### [Exercise instructions]
Retype the listing exactly, so that the copy matches it line for line.

### [Material to process]

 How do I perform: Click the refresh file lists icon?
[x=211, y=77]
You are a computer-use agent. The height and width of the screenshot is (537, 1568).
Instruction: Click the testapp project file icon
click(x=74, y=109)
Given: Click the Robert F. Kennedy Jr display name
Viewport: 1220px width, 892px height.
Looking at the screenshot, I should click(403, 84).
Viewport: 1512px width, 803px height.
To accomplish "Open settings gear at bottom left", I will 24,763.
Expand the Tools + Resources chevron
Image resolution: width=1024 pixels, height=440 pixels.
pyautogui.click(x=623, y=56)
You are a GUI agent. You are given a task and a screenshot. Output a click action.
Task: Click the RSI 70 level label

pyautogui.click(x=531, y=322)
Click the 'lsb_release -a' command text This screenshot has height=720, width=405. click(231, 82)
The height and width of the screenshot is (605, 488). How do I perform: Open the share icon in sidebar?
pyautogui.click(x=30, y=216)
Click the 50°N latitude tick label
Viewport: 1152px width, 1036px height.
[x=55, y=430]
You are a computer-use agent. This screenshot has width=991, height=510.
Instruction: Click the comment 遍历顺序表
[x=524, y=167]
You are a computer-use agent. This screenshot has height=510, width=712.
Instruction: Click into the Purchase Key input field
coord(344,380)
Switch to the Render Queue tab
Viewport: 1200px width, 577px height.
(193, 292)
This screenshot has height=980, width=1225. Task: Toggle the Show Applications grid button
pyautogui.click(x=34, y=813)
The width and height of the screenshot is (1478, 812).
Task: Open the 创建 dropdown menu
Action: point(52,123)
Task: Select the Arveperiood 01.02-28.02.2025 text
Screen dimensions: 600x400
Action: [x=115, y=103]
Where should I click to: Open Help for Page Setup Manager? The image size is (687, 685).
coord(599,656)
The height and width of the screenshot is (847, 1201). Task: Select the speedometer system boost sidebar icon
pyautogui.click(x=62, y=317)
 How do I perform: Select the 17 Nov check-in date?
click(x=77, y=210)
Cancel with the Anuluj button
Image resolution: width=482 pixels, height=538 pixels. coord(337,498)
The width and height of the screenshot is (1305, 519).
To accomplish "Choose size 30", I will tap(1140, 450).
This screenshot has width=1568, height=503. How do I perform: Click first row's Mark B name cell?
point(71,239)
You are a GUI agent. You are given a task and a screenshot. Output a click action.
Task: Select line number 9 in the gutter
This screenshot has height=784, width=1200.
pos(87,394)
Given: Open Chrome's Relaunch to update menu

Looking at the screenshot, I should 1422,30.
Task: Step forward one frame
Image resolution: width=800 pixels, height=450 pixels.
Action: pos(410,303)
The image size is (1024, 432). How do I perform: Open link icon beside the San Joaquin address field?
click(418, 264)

### [Reply]
 How do I perform: Click the refresh file lists icon?
[x=211, y=77]
You are a computer-use agent. The height and width of the screenshot is (537, 1568).
Instruction: Click the testapp project file icon
click(x=74, y=109)
Given: Click the Robert F. Kennedy Jr display name
Viewport: 1220px width, 892px height.
Looking at the screenshot, I should click(403, 84).
Viewport: 1512px width, 803px height.
To accomplish "Open settings gear at bottom left", I will 24,763.
Expand the Tools + Resources chevron
Image resolution: width=1024 pixels, height=440 pixels.
pyautogui.click(x=623, y=56)
You are a GUI agent. You are given a task and a screenshot. Output a click action.
Task: Click the RSI 70 level label

pyautogui.click(x=531, y=322)
Click the 'lsb_release -a' command text This screenshot has height=720, width=405. click(231, 82)
The height and width of the screenshot is (605, 488). How do I perform: Open the share icon in sidebar?
pyautogui.click(x=30, y=216)
Click the 50°N latitude tick label
Viewport: 1152px width, 1036px height.
[x=55, y=430]
You are a computer-use agent. This screenshot has width=991, height=510.
Instruction: Click the comment 遍历顺序表
[x=524, y=167]
You are a computer-use agent. This screenshot has height=510, width=712.
Instruction: Click into the Purchase Key input field
coord(344,380)
Switch to the Render Queue tab
Viewport: 1200px width, 577px height.
(193, 292)
This screenshot has height=980, width=1225. Task: Toggle the Show Applications grid button
pyautogui.click(x=34, y=813)
The width and height of the screenshot is (1478, 812).
Task: Open the 创建 dropdown menu
Action: point(52,123)
Task: Select the Arveperiood 01.02-28.02.2025 text
Screen dimensions: 600x400
Action: [x=115, y=103]
Where should I click to: Open Help for Page Setup Manager? The image size is (687, 685).
coord(599,656)
The height and width of the screenshot is (847, 1201). Task: Select the speedometer system boost sidebar icon
pyautogui.click(x=62, y=317)
 How do I perform: Select the 17 Nov check-in date?
click(x=77, y=210)
Cancel with the Anuluj button
Image resolution: width=482 pixels, height=538 pixels. coord(337,498)
The width and height of the screenshot is (1305, 519).
To accomplish "Choose size 30", I will tap(1140, 450).
This screenshot has width=1568, height=503. How do I perform: Click first row's Mark B name cell?
point(71,239)
You are a GUI agent. You are given a task and a screenshot. Output a click action.
Task: Select line number 9 in the gutter
This screenshot has height=784, width=1200.
pos(87,394)
Given: Open Chrome's Relaunch to update menu

Looking at the screenshot, I should 1422,30.
Task: Step forward one frame
Image resolution: width=800 pixels, height=450 pixels.
Action: pos(410,303)
The image size is (1024, 432). How do I perform: Open link icon beside the San Joaquin address field?
click(418, 264)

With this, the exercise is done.